- IATA: none; ICAO: OS62;

Summary
- Airport type: Military
- Owner: Syrian Armed Forces
- Operator: Syrian Air Force
- In use: Unknown–present
- Coordinates: 36°5′51″N 37°56′25″E﻿ / ﻿36.09750°N 37.94028°E

Map
- Jirah Air Base Location in Syria

= Jirah Air Base =

Jirah Air Base (sometimes spelled al-Jarrah) is a small airbase of the Syrian Air Force.

== History ==
After surrounding the airbase in the middle of January 2013, the base was captured by opposition fighters from Ahrar al-Sham and the Free Syrian Army on 12 February.
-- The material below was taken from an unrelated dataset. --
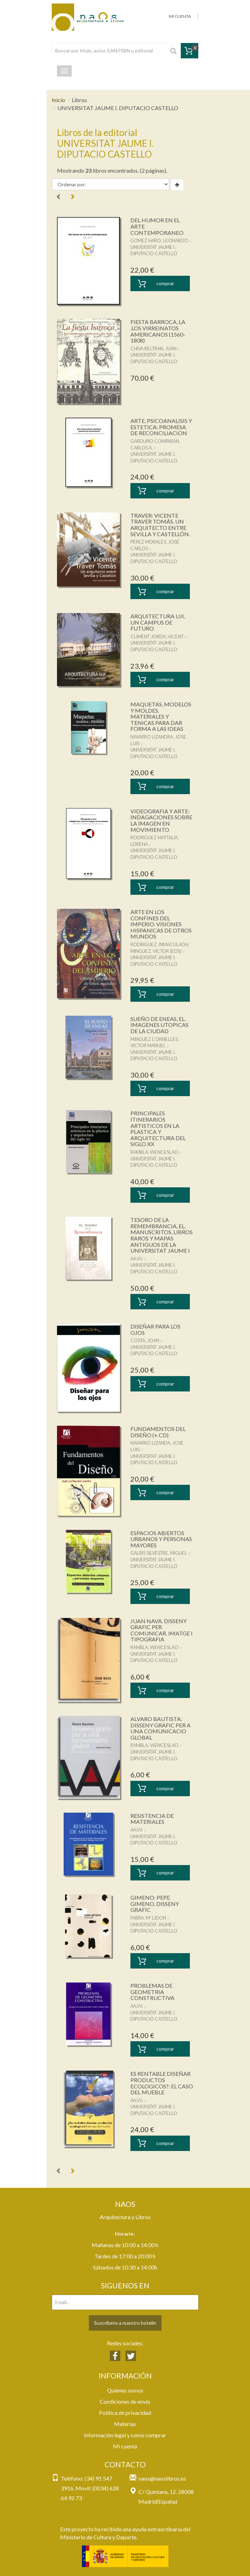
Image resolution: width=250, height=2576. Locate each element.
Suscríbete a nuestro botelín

It fell under ISIS control in January 2014. On 9 March 2017, the Ba'athist Syrian Army launched an assault to recapture the airbase. On 12 May 2017, the SAA recaptured the airbase from ISIS in the Maskanah Plains offensive and had it fully secured by 29 May. It was reopened in January 2023. A Syrian Air Defense Force unit was stationed there.

The base was captured by the Syrian Democratic Forces (SDF) following the Syrian Army collapse during the 2024 Northwestern Syria offensive. SDF withdrew east of the Euphrates on 17 January 2026 during an offensive by the Syrian transitional government forces.